_SEITENTEXT_.
^^^^^^^^^^^^^^^^
Das Areal bietet bereits heute ökologisch wertvolle Strukturen. Daher sollen bei der zukünftigen Entwicklung des Quartiers eine größtmögliche Vielfalt an unterschiedlichen Habitaten und Mikro-Lebensräumen geschaffen und wenn möglich, erhalten werden. Nach der Idee des „Animal Aided Designs“ sind konzeptionell für verschiede, repräsentative Arten Lebensräume geplant. So soll einer Vielzahl von Lebewesen Lebensraum angeboten und zu einer hohen Biodiversität im Quartier beitragen werden. Dichte Baumhaine und Staudenpflanzungen, trockene und feuchte Biotope ergänzen sich mit offen, blütenreichen Wiesen. Auch die Innenhöfe sollen unter dem Gesichtspunkt hoher Lebensraumvielfalt gestaltet werden, so z.B. durch die wechselfeuchten Retentionsräume, oder die angrenzenden Hecken und Privatgärten. Die Straßen und Parkbäume werden mit Vogelnährgehölzen und Obstbäumen komplettiert.
^^^^^^^^^^^^^^^^
_AUFGABEN_.
1. Beantworte zum Seitentext diese Fragen:
(a) Nach welcher Idee sind Lebensräume für repräsentative Arten geplant?
(b) Welche Beispiele werden für die Lebensraumvielfalt in den Innenhöfen genannt?
(c) Womit werden die Straßen und Parkbäume ergänzt?
2. Schreib aus dem Seitentext den Abschnitt ab, der mit den Worten „Das Areal bietet“ anfängt und mit „und Obstbäumen komplettiert.“ aufhört.

_MATERIAL_.
^^^^^^^^^^^^^^^^
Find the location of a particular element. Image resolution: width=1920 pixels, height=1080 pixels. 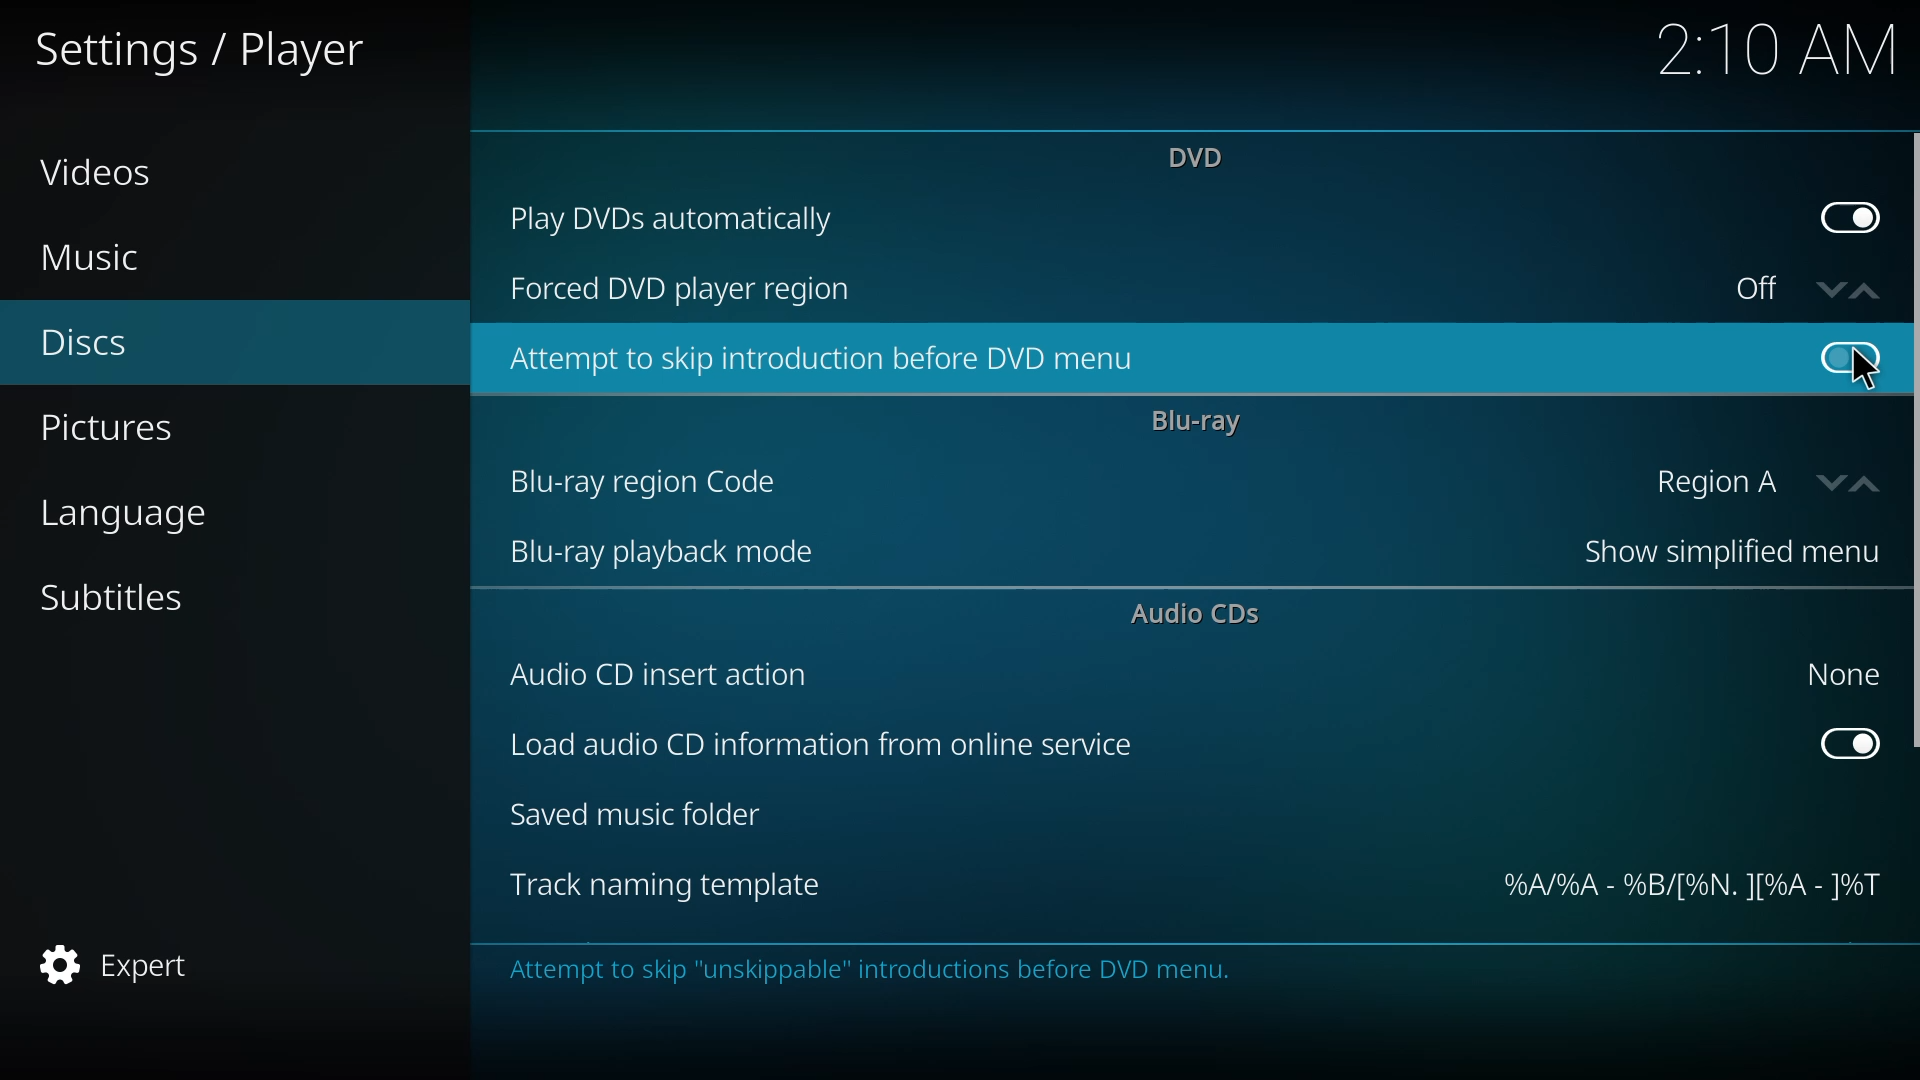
^^^^^^^^^^^^^^^^
_LÖSUNGEN_.
1.
(a) Nach der Idee des „Animal Aided Designs“.
(b) Die wechselfeuchten Retentionsräume sowie die angrenzenden Hecken und Privatgärten.
(c) Mit Vogelnährgehölzen und Obstbäumen.

2.
Das Areal bietet bereits heute ökologisch wertvolle Strukturen. Daher sollen bei der zukünftigen Entwicklung des Quartiers eine größtmögliche Vielfalt an unterschiedlichen Habitaten und Mikro-Lebensräumen geschaffen und wenn möglich, erhalten werden. Nach der Idee des „Animal Aided Designs“ sind konzeptionell für verschiede, repräsentative Arten Lebensräume geplant. So soll einer Vielzahl von Lebewesen Lebensraum angeboten und zu einer hohen Biodiversität im Quartier beitragen werden. Dichte Baumhaine und Staudenpflanzungen, trockene und feuchte Biotope ergänzen sich mit offen, blütenreichen Wiesen. Auch die Innenhöfe sollen unter dem Gesichtspunkt hoher Lebensraumvielfalt gestaltet werden, so z.B. durch die wechselfeuchten Retentionsräume, oder die angrenzenden Hecken und Privatgärten. Die Straßen und Parkbäume werden mit Vogelnährgehölzen und Obstbäumen komplettiert.